ND Biosciences’ drug discovery platforms include an integrated suite of models that reproduce not only the key pathological signatures, but also relevant processes underlying protein aggregation in human brain pathology. These models include: i) cell-free systems allowing real-time assessment of protein aggregation kinetics in vitro, ii) complex cellular and neuronal models that reproduce different stages and key processes underlying protein aggregation, toxicity and Lewy body formation in neurons, and (iii) different animal models of protein aggregation and related neurotoxicity and behavioral deficits. These integrated platforms enable comprehensive assessment of the anti-aggregation properties of potential therapeutic molecules, as well as determining their mode of action.

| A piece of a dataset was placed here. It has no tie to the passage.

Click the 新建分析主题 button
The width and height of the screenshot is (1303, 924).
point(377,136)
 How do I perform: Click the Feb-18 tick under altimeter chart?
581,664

As ND Biosciences’ co-founders recently discuss in an elaborate review published in Nature Reviews Neurosciences, the great majority of neuronal models currently used in Parkinson’s disease (PD) research do not reproduce the structural features or key processes underlying protein aggregation in human brains. This could be a key factor as to why most therapeutic candidates that show promising results in existing models fail in the clinic. Based on 10 years of R&D at the EPFL, ND Biosciences drug discovery platforms comprise a unique portfolio of neuronal models that reproduce distinct stages of protein pathology, and allow interrogation of therapeutic effects at early and late stages of diseases. These models were characterized at unprecedented detail using a combination of biochemical, imaging, and proteomic techniques, and include neuronal models that mimic: i) early stages of de novo inclusion formation in Parkinson’s disease on the basis of expressing α-Syn in a specific strain of mice (Fares et al., 2016), ii) extracellular protein aggregation and mediated toxicity upon treatment with specific mixtures of pathologic α-Syn preparations (Mahul-Mellier et al., 2015), iii) intermediate stages of α-Syn protein uptake and seeding of endogenous α-Syn aggregation following treatment with preformed α-Syn fibrils (Mahul-Mellier et al., 2019), and iv) late stages of α-Syn aggregation into Lewy body (LB) inclusions that is concomitant with neurotoxic effects, phenomena that were previously unattainable in any of the previous models utilized for drug discovery (Mahul-Mellier et al., 2020). Utilizing these models, ND Biosciences is now able to reproduce different pathological stages and processes in living neurons, and to develop small molecules and biologics that specifically target these aberrant mechanisms.